Analysis — Design Decisions

Every choice here is reversible in code but irreversible in performance: change one, all the others bend with it.

D1. Skip list over balanced BST (red-black, AVL)

Skip listRed-black tree
Insert / lookupO(log n) expectedO(log n) worst case
Implementation LOC~120 (Rust)~400+
Concurrent readsLock-free with seqlock or single-CAS publishRequires hand-over-hand locking
Cache localityPoor (pointer chasing)Poor (pointer chasing)
Worst-case boundw.h.p., not absoluteAbsolute

Choice: skip list. The simplicity (no rotations, no rebalancing, no parent pointers) is the value proposition. Worst-case absolute bound is irrelevant when we control the hash that feeds keys in.

When you'd flip: real-time systems where a probabilistic O(n) blowup is unacceptable. Database MemTables don't qualify.

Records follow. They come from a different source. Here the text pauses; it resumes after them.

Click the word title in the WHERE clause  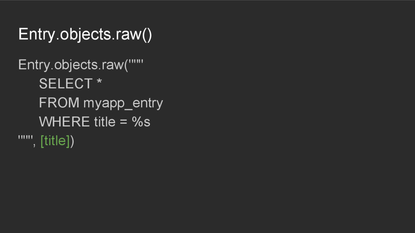pos(105,122)
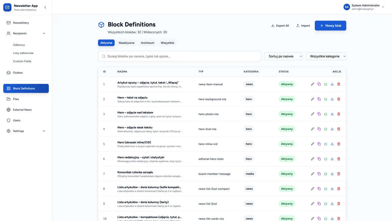Duplicate the Hero – tekst na zdjęciu block
The image size is (392, 221).
pos(319,99)
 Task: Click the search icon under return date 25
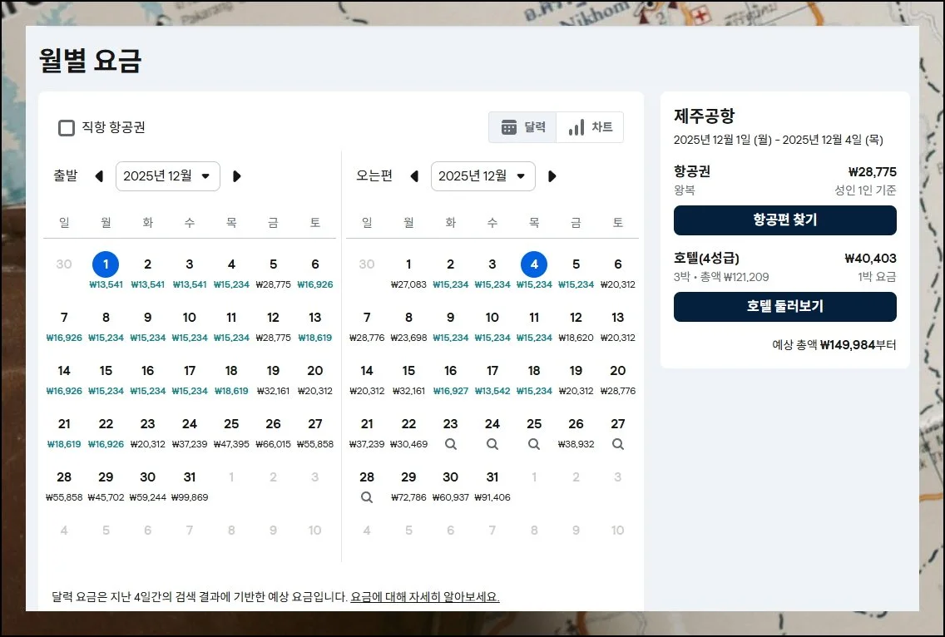click(x=534, y=444)
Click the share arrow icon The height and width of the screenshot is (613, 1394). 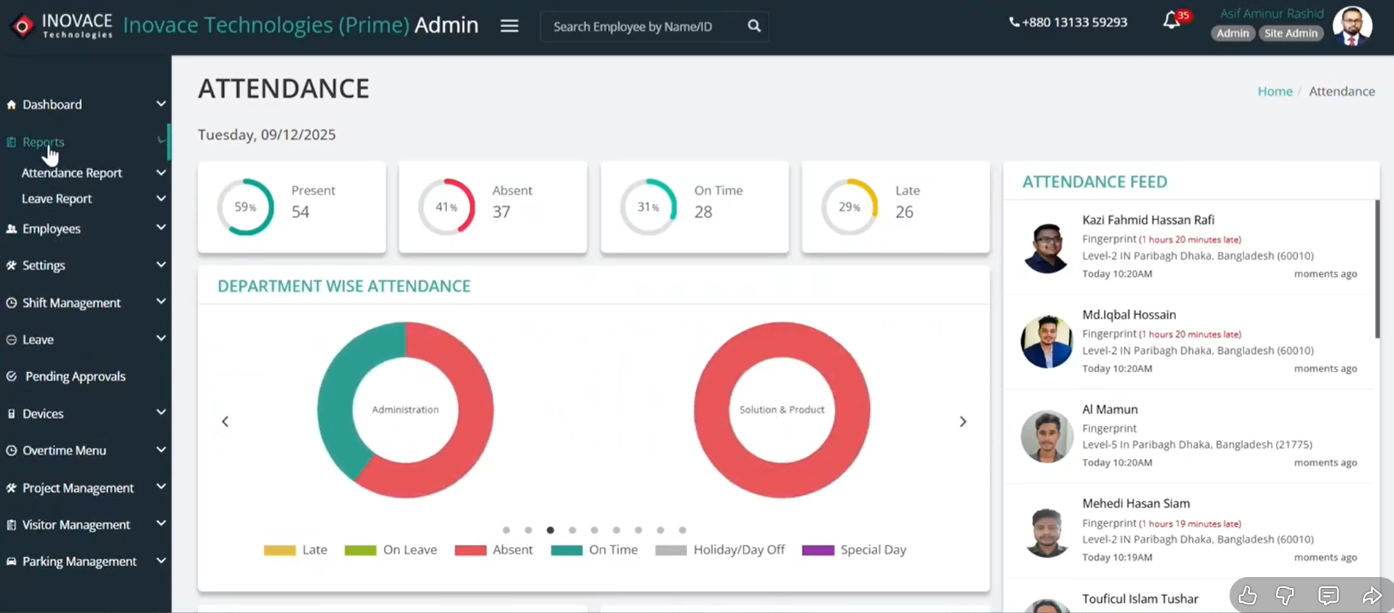(x=1371, y=595)
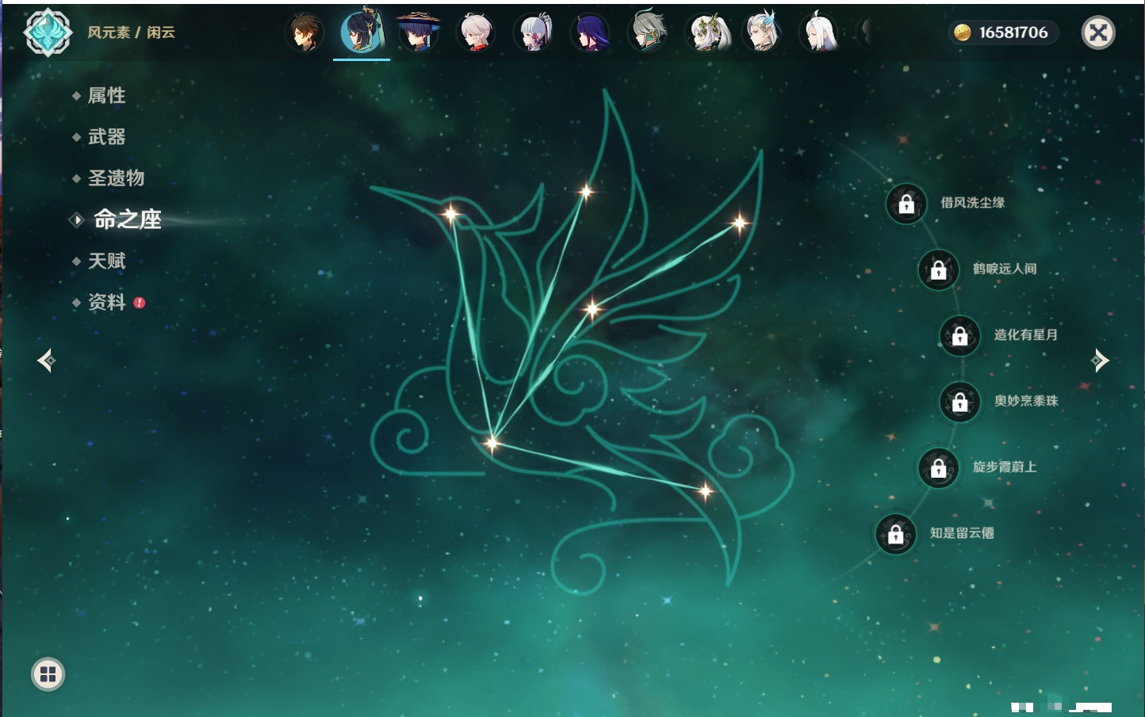Select the purple-haired Raiden Shogun portrait

coord(591,33)

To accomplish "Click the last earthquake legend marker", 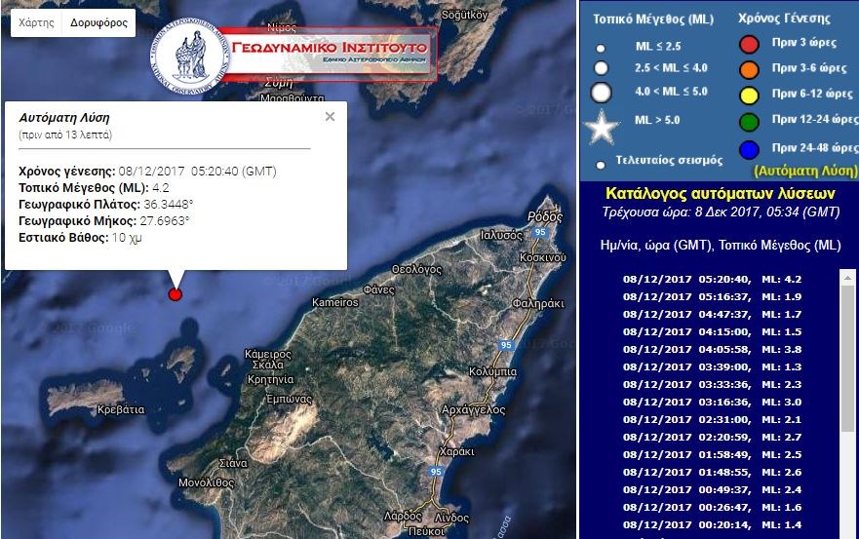I will 601,165.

D2. Hash table: open addressing + Robin Hood, not chaining

Open addressing (linear)Chaining
Memory per entry(1/loadfactor) × sizeof(slot)sizeof(entry) + sizeof(ptr) + malloc overhead
Cache misses per lookup0–1 typically1–3 typically
Pointer stability across resizeNoYes
DeletionBackward-shift or tombstoneFree a list node
Tail latency at high loadSpikes near 1.0Degrades gracefully

Choice: open addressing, linear probing, Robin Hood. The cache-miss saving is decisive at small/medium values, which is the database use case.

When you'd flip: large values (≥1 KiB) where you want pointer stability so external references survive resize.

D3. p = 0.5 for skip list, not p = 0.25

The expected number of comparisons per search is (1/p) · log_{1/p}(n). Minimizing this gives p = 1/e ≈ 0.37. In practice:

pExpected comparisons (n=1M)LevelsMemory per node
0.25~16~101.33 forward ptrs avg
0.5~20~202 forward ptrs avg
1/e~14~131.58 forward ptrs avg

We pick p = 0.5 because (a) bit-shift sampling (count trailing zeros of a random u64) is one instruction, and (b) the code stays trivial. The 30% theoretical improvement from p=1/e is not worth the table-lookup or log math.

D4. Max level = 32

A skip list with p=0.5 and n entries has expected max level log₂ n. At max level 32 we support n = 2^32 ≈ 4 G entries before quality degrades. Going higher costs a forward-pointer slot per node forever (8 bytes per extra level). Going lower caps the structure size.

D5. Hash function: FNV-1a 64-bit

We need a hash that is:

  • High quality enough for non-adversarial keys (passes basic distribution tests)
  • Fast for small keys (~10 cycles per 8 bytes)
  • Identical in all three languages so cross-language tests can compare counts

FNV-1a is 6 lines of code, deterministic, and produces nearly the same probe-distance distribution as xxHash3 for keys ≤ 32 bytes. We use it because we control the input keys in this lab; in production you'd switch to xxHash3 or SipHash.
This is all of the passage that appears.